SING.

Don't F_ck Up Now

“Hey, Motorbaby, Frank.” I greeted my companions as I brought my own bucket for water. I wondered briefly where Kobra Kid and Jet Star were, before my mind was sieged with flashbacks of all my wrongdoing. I couldn’t ignore them as I set to the mindless task of getting water.

“What happened to Battery?” Girl asked, fluttering her long eyelashes at me, and I couldn’t resist her childish eyes.

“She got in a bit of a scrape. She might be in trouble.” I saw Frank’s eyes lift noticeably out of my peripheral vision. At least I knew he agreed with me in this case, and was excited to get the damn traitor off of our team. I still didn’t like how Dr. D had forced me out of the room for her punishment, but hopefully that meant it was something worse than he thought I should see. Maybe he tied her to a post somewhere far away and was going to let her die slowly. I would be so happy to hear that as news of her conviction.

Alas, as we made our way into the base, I heard the light snore of Battery Monster from one of the nearby rooms. I would recognize the howling of her nostrils from anywhere. She was so damn quiet all the rest of the time, so I supposed it made sense that when she slept she made such gargantuan utterings. I was hoping by now she would be sleeping with the fishes, but I guess Dr. Death was being procrastinator-like?

No, he wasn’t someone that put anything off, he clearly had some motive or… or he’s letting her stay. Was he really going to let the parasite continue to leech off of us until she drew out all of our blood and left us rotting, mummified in the desert with no liquid in our veins to speak of?

I couldn’t let that happen. Dr. Death had to see the light. Maybe if I got Girl on my side he would listen, just maybe. I dropped off my large bucket of water and grabbed another. I grabbed Girl’s arm, pulling her along, lightly telling her that, “I have something to show you.”

It would be useless to get Show Pony’s opinion, he wasn’t the type to talk, more listen and stare calmly through the visor, or when he did show his face, talk only sporadically and then very quickly. Too quickly for humans to conceive what alien language he must’ve been speaking.

“Girl, I lied when I said Battery was in trouble.” Once we got out of ear shot of the base, I told her that.

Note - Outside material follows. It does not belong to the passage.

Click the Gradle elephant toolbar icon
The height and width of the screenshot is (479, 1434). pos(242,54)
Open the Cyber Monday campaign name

“Why? I know you don’t like her, but that’s no reason to lie. Lying is wrong.” Go her for having morals, but this was not the place for morals. This was, in point of fact, the Wild West, and she wasn’t going to be a cowboy until she smartened up. She was just going to be the barkeep’s ward until she figured out that there was grey area. The world wasn’t just black and white.

“I lied because I didn’t know I was lying. I thought she was in trouble, now I know she is trouble.” I was cryptic, but I had to break it to her lightly, the ice was thin and I could barely tread on it without causing fractures here.

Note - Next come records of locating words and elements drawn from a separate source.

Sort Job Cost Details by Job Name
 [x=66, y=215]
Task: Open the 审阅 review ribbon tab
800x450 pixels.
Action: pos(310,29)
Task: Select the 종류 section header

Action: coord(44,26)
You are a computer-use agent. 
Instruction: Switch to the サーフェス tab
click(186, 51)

I didn’t spare Battery Monster this pain; she didn’t deserve to be spared. She was 007, with the license to kill and everything.

“What do you mean?” Girl stopped in her tracks and I stopped along with her, sighing in regret at what I was going to have to do, to keep us all alive: to keep my family safe.

“Battery isn’t who you think she is. I… the guys and I believe she is a spy, and we have evidence to prove it.” Her grey eyes looked up at me, trying to fathom what I was saying. I heard a wispy breath rattle out of her chest as if she had been stabbed. Motorbaby groaned in pain, falling down on her knees, crying loudly, like children normally did. I had never seen her cry, she was so strong usually.

“What… evidence?” She yelled, screaming as hot tears burned down her face, vaporizing in the heat of the desert. I gulped, trying to force the bile rising in my throat back downwards. I really didn’t like hurting her, she was like a little sister, no, a daughter, to me. She was my family.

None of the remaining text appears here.